▶ [What you are asked to do] In the items below, count the lines that contain the word "Enable" and give only that number.

Collected data entries:
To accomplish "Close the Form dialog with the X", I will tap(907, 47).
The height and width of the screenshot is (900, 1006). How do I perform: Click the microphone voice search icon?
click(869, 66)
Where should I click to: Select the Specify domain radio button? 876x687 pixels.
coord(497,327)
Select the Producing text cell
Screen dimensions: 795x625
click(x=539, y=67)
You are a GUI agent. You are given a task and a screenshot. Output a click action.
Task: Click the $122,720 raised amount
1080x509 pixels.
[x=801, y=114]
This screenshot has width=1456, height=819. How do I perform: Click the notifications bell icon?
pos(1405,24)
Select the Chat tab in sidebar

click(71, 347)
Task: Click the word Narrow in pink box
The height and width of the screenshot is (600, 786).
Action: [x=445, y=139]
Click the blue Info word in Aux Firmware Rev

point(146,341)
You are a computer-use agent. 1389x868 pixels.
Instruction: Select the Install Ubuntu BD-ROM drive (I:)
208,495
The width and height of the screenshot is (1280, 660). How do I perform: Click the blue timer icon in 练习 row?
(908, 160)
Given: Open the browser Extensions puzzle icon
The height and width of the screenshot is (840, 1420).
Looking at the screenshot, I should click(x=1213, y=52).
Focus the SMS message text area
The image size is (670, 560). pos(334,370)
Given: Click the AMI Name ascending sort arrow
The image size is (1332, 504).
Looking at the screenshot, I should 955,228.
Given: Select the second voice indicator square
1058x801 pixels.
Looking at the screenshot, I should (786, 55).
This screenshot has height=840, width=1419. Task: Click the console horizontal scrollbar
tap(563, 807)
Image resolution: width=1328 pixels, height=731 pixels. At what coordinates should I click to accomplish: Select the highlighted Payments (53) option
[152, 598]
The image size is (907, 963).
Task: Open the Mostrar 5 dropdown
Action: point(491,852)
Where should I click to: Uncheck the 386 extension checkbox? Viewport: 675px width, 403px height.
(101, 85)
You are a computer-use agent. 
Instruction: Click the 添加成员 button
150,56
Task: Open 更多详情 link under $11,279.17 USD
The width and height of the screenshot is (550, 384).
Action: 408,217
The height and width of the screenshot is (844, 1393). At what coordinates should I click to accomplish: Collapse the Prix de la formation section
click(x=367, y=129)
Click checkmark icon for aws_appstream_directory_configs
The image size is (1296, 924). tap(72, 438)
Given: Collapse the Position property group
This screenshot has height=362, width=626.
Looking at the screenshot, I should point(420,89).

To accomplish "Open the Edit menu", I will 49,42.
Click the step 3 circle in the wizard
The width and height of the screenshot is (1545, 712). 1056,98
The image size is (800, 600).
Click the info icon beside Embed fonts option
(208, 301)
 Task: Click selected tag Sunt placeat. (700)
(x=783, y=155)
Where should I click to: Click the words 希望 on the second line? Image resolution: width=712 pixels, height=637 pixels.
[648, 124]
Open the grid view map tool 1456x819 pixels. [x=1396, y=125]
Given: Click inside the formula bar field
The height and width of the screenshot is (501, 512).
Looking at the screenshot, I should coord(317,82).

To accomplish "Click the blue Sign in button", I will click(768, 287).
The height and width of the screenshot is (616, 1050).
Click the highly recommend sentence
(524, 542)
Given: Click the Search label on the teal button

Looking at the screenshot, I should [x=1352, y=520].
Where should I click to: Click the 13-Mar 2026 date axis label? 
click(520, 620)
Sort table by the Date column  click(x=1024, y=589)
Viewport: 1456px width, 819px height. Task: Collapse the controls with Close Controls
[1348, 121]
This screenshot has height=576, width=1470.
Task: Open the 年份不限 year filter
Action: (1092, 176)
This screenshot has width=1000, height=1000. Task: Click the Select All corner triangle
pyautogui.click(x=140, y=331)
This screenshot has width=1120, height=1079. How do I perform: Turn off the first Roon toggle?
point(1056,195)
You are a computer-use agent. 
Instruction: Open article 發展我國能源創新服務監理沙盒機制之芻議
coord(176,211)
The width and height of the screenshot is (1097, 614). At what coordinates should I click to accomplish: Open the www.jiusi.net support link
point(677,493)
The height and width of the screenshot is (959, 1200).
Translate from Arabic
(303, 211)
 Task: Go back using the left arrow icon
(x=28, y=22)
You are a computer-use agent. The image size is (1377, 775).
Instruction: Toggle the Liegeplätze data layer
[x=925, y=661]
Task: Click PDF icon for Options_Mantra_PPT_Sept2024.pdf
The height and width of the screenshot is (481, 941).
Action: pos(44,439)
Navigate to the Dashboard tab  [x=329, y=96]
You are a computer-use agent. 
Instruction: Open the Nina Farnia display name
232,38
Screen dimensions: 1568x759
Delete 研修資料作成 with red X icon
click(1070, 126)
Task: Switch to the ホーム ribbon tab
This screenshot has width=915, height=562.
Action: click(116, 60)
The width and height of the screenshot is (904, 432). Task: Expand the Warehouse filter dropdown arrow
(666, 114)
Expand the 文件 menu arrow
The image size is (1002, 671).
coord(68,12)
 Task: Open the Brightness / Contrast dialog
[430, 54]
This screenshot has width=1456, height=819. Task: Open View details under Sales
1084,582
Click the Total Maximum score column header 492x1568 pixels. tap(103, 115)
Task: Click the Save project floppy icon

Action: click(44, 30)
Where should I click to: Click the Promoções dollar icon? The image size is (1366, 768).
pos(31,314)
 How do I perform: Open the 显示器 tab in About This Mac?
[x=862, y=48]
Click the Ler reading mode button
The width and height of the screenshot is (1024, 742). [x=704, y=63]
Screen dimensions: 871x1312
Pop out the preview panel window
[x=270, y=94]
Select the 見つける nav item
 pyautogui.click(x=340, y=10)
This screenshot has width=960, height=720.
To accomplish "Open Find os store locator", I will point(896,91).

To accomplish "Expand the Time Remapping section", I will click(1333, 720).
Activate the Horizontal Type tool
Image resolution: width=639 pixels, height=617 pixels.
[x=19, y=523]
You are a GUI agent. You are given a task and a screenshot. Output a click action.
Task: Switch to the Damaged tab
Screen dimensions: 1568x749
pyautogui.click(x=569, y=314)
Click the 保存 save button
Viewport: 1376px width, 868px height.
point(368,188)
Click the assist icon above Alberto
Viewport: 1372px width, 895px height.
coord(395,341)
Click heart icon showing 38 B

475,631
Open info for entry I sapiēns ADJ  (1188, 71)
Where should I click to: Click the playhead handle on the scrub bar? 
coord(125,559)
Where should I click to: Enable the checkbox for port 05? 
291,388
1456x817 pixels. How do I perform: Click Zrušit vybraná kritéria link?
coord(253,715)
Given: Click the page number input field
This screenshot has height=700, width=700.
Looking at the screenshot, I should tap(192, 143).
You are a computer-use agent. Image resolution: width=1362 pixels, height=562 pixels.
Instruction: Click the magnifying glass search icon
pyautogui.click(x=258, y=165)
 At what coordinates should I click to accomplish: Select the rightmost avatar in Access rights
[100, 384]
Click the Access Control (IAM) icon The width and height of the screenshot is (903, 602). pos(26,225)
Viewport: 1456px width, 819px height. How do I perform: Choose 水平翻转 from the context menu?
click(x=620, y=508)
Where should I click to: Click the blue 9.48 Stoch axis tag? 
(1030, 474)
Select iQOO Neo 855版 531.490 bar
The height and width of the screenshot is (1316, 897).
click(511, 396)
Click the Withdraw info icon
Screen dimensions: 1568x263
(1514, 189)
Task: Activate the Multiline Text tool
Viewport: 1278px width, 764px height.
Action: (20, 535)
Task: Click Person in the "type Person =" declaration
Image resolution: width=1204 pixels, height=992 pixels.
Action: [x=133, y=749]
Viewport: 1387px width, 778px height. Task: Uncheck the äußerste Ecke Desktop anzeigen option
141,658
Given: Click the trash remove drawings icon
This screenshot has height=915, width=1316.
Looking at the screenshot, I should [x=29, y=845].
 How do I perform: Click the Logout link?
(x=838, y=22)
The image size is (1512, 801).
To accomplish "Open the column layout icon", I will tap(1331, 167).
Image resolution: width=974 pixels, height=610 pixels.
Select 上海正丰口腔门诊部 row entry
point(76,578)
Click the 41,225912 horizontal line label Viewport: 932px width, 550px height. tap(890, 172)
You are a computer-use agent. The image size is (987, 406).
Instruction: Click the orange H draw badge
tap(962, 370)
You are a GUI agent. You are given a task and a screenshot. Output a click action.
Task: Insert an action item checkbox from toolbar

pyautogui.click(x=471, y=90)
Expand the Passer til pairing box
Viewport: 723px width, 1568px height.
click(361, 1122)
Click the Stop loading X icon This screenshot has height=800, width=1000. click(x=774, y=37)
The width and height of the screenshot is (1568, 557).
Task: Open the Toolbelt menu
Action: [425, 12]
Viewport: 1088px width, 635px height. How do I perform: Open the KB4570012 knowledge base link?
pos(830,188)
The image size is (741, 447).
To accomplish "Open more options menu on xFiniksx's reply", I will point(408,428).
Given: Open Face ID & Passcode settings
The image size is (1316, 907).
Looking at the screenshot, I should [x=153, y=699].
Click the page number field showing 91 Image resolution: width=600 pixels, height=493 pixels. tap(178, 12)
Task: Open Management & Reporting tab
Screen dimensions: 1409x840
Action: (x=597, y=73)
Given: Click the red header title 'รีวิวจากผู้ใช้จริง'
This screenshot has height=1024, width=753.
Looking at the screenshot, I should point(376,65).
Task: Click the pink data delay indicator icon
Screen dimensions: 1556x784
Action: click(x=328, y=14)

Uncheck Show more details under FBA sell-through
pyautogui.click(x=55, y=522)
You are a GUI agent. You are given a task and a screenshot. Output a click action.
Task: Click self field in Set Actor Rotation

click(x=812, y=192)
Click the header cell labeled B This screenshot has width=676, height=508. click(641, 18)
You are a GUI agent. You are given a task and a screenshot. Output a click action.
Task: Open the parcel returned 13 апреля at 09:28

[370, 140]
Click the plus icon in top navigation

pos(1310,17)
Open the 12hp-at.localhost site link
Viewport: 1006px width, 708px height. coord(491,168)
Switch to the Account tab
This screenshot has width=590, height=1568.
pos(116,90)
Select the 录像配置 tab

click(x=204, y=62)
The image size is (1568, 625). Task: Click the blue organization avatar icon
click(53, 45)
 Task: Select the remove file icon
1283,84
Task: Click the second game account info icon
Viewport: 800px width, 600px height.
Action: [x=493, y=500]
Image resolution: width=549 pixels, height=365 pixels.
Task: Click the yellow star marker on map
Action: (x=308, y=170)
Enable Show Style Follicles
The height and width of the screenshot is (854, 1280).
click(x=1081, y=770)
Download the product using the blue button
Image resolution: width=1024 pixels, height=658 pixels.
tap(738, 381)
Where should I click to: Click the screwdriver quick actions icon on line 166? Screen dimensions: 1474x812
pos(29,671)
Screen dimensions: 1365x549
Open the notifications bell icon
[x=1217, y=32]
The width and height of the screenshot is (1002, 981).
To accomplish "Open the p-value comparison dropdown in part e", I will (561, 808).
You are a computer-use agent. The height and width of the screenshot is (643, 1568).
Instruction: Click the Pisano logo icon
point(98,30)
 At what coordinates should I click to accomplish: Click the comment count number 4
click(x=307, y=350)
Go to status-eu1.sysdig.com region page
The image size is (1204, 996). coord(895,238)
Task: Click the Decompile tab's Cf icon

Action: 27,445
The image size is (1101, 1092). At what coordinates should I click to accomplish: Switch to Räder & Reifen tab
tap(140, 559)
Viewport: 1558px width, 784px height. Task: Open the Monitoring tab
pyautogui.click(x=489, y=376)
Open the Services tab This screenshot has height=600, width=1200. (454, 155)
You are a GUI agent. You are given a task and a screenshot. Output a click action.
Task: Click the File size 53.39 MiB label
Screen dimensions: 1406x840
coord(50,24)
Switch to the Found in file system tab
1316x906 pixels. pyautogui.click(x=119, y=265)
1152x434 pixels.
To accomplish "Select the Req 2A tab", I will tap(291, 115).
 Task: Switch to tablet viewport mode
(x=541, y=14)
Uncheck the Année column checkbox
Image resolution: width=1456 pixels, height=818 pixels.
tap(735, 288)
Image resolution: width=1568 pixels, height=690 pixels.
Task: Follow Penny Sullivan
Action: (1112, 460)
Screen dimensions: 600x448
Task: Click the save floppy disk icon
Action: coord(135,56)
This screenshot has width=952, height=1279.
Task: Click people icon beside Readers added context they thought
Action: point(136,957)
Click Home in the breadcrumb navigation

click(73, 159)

▶ [Result of the task] 2